Oh, how I wish I could quell the raging uncertainty in my executive gut! After all, I have never been all that comfortable with making a change — any change, in fact. For I have found solidity and sameness and rigidity and predictability to be funereally comforting! I perfected this hairdo in 1963, for example, and it has stood me in good stead for nearly half a century! My nail clippers date from the Carter Administration, my hairbrush from Truman’s (it groomed my father’s blocky skull long before it touched mine). I consider Old Spice ‘Old Dependable’.

And stasis rules more than just my wardrobe and my toilette — oh so much more! Daily breakfast since my 6th birthday has ever been a single poached organic egg with wheat toast points and tangerine marmalade, accompanied by a deeply chilled mug (NEVER a glass) of 2% milk. My faithful red Schwinn 2-speed still serves my early evening exercise needs (despite the fact that I have had to go through 7 full sets of replacement tires since middle school). Though I had long ago said farewell to my aged parents, consigning them to eternal rest within the historic family crypt at Longview Meadows, I still have not yet moved from my tiny third floor childhood bedroom at 1405 Glen Acres Boulevard. I find the mementos and knickknacks upon its knotty pine shelves and the creak of its lone attic window far too familiar and reassuring to abandon.

You couldn’t imagine the upheaval of 1974! No, it was not the resignation of disgraced President Richard Milhous Nixon that threw that year into such a tailspin (though I was sorry to see him go, as I have faithfully voted Republican on every line of every slate of every election at every level — municipal, county, state, national — since I turned eighteen). Nor was it the abduction of Patty Hearst, despite my brief engagement to her first cousin. It was not the introduction of women into the priesthood of my beloved Episcopalian Church (damn thee, heathenesses!).

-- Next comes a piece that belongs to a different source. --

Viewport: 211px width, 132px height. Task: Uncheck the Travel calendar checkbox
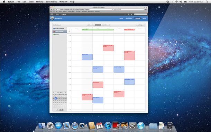point(54,35)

And, while I may have been just a bit perturbed by the Kootenai Nation of tribal Americans declaring war on our U.S. government, that was merely because I am 1/64th Kootenai (on my great-uncle Farfel’s side), yet am also deeply patriotic.

No, what caused all the upheaval of that annus horribilis was my fraught transition to triangular attire. Month upon month, it appeared that I would never master the knack of forming a truly trilateral tie-knot. The points of my pocket kerchief would continually refuse to remain pert and perky and upright, no matter the starching or the ironing (or even the stapling!). My chalk-stripe suit coat rarely lay at the requisite symmetrical slopes! I swear, it must have taken me virtually all of the 365 days of that year to finally achieve the angular splendor you see before you.

And now — yet another change! Good grief!